O chefe comissionado acusado de assédio sexual em uma denúncia registrada em Campo Grande afirmou que possui provas que comprovariam sua inocência. Em declaração ao Midiamax, neste sábado (28), o servidor disse que pretende apresentar toda a documentação a um delegado para esclarecer os fatos.
“Estou com todas as provas. Preciso apenas aguardar o delegado para ir até a delegacia e entregar o material que comprova tudo”, afirmou. Segundo ele, a apresentação das provas deve ocorrer nos próximos dias, acompanhado por um advogado. “Vai ser tudo perfeitamente esclarecido com provas contundentes”, reforçou.
Ainda conforme o acusado, ele afirma estar tranquilo diante da denúncia registrada contra ele.
Denúncia de assédio
De acordo com o relato feito à polícia, o suposto assédio teria começado em julho de 2025, durante uma carona, quando o chefe, que ocupava cargo em uma pasta municipal, teria passado a mão no jovem, causando constrangimento. A vítima afirmou não ter reagido por receio da relação hierárquica existente.
Após o episódio, o acusado teria passado a enviar mensagens e imagens com teor sexual pelo WhatsApp, insinuando um relacionamento homoafetivo, mesmo depois de o jovem afirmar ser heterossexual. No ambiente de trabalho, o comportamento teria continuado, com frases de cunho sexual e abraços forçados quando estavam sozinhos.
Ainda segundo o boletim, em 12 de dezembro de 2025, após uma confraternização, a vítima teria aceitado carona do chefe por estar embriagada. Durante o trajeto, o acusado teria sugerido que os dois poderiam “ficar como casal nas férias”.
Relato pós-festa
Conforme o depoimento, diante da recusa, o homem teria afirmado que conseguiria o que quisesse por ocupar um cargo alto no serviço público. Já na residência do acusado, o jovem relatou que teve as roupas retiradas sem consentimento e que o chefe teria praticado sexo oral. Ele afirmou não se lembrar de todos os detalhes devido ao consumo de álcool.
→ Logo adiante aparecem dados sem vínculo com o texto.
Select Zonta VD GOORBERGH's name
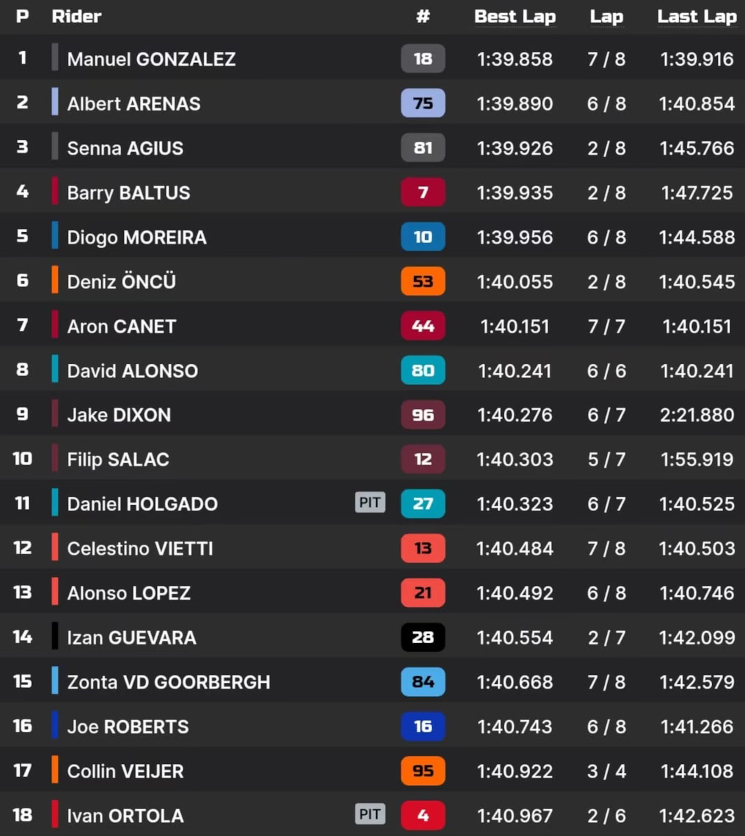Screen dimensions: 745x836 169,682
Ao acordar, a vítima disse que estava nua e sendo abraçada pelo acusado. Depois do episódio, relatou que passou a ser monitorada no ambiente de trabalho, embora as mensagens insistentes tenham cessado.
Demissão e apuração
Nesta sexta-feira, o jovem foi informado de sua demissão. Segundo ele, a justificativa apresentada foi de que não cumpria ordens, era mal-educado e não desempenhava bem as funções.
A Prefeitura de Campo Grande informou que irá apurar a denúncia envolvendo o servidor comissionado. O Midia max tentou contato com o político citado no caso, mas não obteve retorno até o momento. O espaço segue aberto para manifestações.